Christianity disappeared from most Gulf Arab states within a few centuries of the arrival of Islam in the 7th century. However, the Post reported that Christian expatriates have migrated to the region over the past 100 years, particularly since the discovery of oil.

Some Gulf states have allowed churches to be built, including Kuwait, Bahrain and the United Arab Emirates, where Western-friendly governments have sought to provide amenities to attract skilled expatriates.

But in Saudi Arabia, the birthplace of Islam, non-Muslim religious practice is banned.

Handford told the Post that some Qataris might not be happy. "In the conservative Muslim world you'd expect it," he told the Post. "You'd get the same in the conservative Christian world where mosques are being built."

He added, "We haven't experienced any problems or difficulties with local people. They have been welcoming and felt that this was right."

The congregation will take security precautions, but no "dramatic" measures are planned. "We are pretty confident in the local security," the Post reported Handford said.
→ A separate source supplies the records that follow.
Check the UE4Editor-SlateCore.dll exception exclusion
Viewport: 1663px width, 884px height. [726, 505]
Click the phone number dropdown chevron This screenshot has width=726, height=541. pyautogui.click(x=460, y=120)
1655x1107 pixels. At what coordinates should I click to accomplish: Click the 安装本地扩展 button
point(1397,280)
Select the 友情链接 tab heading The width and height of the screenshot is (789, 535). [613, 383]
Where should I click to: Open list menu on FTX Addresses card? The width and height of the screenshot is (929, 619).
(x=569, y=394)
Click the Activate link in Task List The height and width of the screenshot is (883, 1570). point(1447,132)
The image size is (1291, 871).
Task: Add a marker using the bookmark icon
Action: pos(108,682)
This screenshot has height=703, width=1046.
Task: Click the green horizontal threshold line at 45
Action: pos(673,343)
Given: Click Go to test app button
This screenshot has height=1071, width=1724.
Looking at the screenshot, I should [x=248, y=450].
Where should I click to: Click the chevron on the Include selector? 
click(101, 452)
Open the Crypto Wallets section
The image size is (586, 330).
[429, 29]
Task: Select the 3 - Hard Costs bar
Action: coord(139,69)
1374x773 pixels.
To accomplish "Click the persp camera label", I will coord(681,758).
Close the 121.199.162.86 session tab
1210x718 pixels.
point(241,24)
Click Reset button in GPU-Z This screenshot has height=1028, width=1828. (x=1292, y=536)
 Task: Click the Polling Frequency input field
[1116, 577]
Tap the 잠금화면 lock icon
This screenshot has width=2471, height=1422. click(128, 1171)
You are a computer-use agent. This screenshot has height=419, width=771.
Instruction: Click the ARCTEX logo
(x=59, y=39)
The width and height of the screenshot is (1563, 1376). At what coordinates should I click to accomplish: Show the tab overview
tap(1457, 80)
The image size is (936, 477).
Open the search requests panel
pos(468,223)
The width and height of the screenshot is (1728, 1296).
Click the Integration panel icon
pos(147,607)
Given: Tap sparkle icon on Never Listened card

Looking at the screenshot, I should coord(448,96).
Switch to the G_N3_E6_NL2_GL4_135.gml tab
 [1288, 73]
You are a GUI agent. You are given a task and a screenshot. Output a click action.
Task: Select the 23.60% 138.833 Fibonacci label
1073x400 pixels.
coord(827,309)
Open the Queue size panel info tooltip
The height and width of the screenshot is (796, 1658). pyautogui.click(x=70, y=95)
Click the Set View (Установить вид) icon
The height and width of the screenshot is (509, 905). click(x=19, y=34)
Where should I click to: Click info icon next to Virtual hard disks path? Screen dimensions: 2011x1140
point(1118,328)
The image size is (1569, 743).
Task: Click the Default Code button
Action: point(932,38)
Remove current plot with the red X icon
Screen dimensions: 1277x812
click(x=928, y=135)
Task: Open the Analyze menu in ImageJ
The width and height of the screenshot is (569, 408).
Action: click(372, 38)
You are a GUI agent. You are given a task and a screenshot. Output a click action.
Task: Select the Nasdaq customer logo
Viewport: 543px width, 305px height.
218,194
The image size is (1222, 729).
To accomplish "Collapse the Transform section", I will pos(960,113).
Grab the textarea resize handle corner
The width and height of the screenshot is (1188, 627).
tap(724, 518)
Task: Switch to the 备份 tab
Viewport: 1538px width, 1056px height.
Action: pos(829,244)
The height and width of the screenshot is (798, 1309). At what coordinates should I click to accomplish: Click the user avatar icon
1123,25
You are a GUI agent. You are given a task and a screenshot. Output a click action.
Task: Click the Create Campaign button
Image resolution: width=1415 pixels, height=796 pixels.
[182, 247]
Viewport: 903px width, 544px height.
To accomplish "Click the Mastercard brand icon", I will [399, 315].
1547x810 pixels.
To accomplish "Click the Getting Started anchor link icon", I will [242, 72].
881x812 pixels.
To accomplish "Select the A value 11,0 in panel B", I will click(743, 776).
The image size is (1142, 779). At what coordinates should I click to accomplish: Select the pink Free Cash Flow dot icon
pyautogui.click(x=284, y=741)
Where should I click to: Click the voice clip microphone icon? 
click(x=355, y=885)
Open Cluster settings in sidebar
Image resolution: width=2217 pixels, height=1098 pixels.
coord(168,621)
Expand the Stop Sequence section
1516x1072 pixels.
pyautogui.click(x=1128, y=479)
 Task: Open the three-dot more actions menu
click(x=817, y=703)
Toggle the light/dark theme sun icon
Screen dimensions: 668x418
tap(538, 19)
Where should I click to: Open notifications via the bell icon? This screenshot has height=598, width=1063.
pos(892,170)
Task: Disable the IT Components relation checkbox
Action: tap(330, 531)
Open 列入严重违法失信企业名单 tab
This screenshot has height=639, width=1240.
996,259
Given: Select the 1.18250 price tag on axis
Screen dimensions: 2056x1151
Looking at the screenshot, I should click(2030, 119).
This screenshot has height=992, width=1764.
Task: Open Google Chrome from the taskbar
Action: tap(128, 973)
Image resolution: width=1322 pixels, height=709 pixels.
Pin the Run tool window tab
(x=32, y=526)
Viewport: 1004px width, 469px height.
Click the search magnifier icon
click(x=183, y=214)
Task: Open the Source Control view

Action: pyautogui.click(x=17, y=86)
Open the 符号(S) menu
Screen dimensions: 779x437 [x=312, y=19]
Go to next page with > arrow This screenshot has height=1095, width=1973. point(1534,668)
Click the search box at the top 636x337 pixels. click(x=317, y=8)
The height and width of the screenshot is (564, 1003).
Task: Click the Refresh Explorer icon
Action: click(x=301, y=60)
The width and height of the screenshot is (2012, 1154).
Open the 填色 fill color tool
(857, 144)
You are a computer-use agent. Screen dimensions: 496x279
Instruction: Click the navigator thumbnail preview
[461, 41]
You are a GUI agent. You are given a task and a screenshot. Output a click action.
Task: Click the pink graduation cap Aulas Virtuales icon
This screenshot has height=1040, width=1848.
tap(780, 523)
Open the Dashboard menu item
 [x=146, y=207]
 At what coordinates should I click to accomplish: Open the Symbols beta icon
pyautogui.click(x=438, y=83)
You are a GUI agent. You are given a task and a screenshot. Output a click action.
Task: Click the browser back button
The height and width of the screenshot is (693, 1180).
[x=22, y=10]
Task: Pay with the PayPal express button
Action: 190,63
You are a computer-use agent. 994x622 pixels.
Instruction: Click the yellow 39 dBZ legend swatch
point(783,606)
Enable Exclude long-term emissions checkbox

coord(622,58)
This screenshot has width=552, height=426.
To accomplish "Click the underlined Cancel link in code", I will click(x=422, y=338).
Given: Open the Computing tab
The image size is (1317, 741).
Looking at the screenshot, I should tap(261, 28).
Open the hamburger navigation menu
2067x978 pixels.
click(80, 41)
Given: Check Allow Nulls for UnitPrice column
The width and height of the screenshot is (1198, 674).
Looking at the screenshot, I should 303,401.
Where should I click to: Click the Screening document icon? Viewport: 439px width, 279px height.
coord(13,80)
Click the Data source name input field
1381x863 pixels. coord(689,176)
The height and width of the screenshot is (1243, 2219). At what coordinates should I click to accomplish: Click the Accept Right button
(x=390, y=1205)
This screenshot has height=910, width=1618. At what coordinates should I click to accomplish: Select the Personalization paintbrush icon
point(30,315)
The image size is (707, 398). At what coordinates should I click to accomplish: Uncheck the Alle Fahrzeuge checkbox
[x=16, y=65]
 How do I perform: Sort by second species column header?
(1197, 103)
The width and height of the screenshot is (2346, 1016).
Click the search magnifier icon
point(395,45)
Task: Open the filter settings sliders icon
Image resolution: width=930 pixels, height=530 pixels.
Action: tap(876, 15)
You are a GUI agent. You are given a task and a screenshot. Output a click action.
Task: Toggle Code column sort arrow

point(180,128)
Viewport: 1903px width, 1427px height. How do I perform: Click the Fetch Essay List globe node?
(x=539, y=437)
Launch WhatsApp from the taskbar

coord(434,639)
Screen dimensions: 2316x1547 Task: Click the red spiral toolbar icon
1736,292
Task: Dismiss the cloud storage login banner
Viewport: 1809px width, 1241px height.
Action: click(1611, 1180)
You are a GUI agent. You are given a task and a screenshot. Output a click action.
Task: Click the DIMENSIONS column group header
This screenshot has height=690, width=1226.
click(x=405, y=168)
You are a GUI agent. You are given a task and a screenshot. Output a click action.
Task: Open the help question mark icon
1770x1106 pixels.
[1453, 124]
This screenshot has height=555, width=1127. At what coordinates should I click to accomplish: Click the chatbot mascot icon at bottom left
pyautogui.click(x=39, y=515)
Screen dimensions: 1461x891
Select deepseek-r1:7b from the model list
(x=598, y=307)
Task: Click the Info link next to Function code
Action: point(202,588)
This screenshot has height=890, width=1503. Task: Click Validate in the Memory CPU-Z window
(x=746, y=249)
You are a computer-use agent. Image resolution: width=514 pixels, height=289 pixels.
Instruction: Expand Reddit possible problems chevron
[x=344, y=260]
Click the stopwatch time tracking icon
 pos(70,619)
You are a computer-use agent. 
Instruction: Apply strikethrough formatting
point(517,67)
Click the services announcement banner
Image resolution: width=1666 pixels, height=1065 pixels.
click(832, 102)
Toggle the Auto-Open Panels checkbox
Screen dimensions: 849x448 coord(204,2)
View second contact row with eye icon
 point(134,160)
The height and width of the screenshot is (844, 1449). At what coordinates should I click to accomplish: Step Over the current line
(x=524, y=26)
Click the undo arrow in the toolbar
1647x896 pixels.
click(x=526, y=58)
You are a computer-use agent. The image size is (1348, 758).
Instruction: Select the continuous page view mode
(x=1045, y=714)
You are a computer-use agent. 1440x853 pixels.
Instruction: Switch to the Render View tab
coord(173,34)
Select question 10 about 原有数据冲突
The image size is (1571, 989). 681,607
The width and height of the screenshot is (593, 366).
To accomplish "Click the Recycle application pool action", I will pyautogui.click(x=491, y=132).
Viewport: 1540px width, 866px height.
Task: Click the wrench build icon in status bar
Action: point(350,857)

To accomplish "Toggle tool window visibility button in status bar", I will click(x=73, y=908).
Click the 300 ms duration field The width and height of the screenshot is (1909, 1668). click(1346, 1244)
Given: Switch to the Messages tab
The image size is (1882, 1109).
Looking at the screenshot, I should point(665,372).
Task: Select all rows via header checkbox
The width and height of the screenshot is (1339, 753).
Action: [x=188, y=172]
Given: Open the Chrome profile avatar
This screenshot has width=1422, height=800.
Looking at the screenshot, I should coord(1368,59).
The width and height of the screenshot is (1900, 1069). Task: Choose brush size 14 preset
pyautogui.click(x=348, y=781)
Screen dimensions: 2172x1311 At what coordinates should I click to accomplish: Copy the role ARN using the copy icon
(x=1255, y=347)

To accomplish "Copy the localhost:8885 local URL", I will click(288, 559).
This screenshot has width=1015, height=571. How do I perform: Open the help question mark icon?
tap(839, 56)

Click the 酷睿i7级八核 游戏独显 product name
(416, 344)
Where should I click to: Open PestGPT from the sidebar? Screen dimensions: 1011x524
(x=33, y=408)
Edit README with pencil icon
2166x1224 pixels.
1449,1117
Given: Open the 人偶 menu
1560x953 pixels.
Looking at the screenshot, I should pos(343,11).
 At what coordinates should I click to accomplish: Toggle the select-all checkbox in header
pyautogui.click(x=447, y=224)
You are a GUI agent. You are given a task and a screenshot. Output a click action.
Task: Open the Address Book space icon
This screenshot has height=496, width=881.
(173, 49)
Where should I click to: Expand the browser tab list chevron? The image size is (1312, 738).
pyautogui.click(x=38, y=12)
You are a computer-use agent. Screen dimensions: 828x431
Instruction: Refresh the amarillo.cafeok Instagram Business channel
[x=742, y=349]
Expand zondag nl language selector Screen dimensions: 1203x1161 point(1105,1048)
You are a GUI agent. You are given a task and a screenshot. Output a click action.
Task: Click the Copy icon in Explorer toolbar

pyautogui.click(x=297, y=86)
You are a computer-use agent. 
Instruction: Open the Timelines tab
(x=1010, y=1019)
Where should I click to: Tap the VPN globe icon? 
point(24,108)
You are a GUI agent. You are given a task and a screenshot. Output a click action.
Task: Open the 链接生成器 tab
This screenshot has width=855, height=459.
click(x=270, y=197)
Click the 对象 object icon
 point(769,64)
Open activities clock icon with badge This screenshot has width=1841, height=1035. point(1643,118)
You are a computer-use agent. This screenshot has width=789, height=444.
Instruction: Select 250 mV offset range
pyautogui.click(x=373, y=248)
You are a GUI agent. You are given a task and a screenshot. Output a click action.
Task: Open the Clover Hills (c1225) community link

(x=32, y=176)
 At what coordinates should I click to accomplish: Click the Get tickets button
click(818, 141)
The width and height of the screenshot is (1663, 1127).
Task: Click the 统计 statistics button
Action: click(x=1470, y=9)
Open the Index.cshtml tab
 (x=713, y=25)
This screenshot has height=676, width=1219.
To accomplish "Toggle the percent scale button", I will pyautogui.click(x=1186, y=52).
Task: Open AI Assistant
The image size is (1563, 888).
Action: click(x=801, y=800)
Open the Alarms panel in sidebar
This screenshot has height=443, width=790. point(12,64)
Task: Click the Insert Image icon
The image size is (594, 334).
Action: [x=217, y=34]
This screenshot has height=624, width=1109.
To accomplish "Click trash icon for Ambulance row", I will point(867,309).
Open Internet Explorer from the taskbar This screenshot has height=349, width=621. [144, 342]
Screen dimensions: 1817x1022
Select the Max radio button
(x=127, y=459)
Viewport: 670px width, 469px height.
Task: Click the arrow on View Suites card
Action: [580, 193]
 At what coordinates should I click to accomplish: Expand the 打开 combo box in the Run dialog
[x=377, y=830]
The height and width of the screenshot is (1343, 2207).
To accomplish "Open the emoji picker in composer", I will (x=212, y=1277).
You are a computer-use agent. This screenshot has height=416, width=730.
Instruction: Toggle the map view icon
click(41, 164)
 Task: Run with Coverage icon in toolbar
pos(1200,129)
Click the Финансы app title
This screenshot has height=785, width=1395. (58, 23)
Qatar, home to huge gas reserves and enjoying an economic boom, prides itself on its security. With a population of fewer than one million, centered mainly in Doha, it is confident that it can keep an eye on everybody.

An attack in March when an Egyptian engineer detonated a car packed with explosives outside a theater popular with Westerners, killing a British man and injuring 12 other people, was viewed as an aberration, the Post reported. It was Qatar's only known suicide bombing.

"Already Qatar has changed from being a remote, secluded, conservative country to one that's much more open to the world," the Post reported Gerald Butt, the editor of the authoritative Middle East Economic Survey, said.

The Post reported that Handford is a veteran of the Middle East, first visiting in 1956 with the RAF, when he spent time in Jordan and Iraq. Ten years later he was back as a clergyman, with posts in Baghdad, Jerusalem and Beirut.

His beat now extends from Kyrenia in northern Cyprus to Aden in Yemen. His Cyprus and Gulf diocese, unlike those of Iran, Egypt and Jerusalem, is an "entirely expatriate diocese," with no native Anglicans.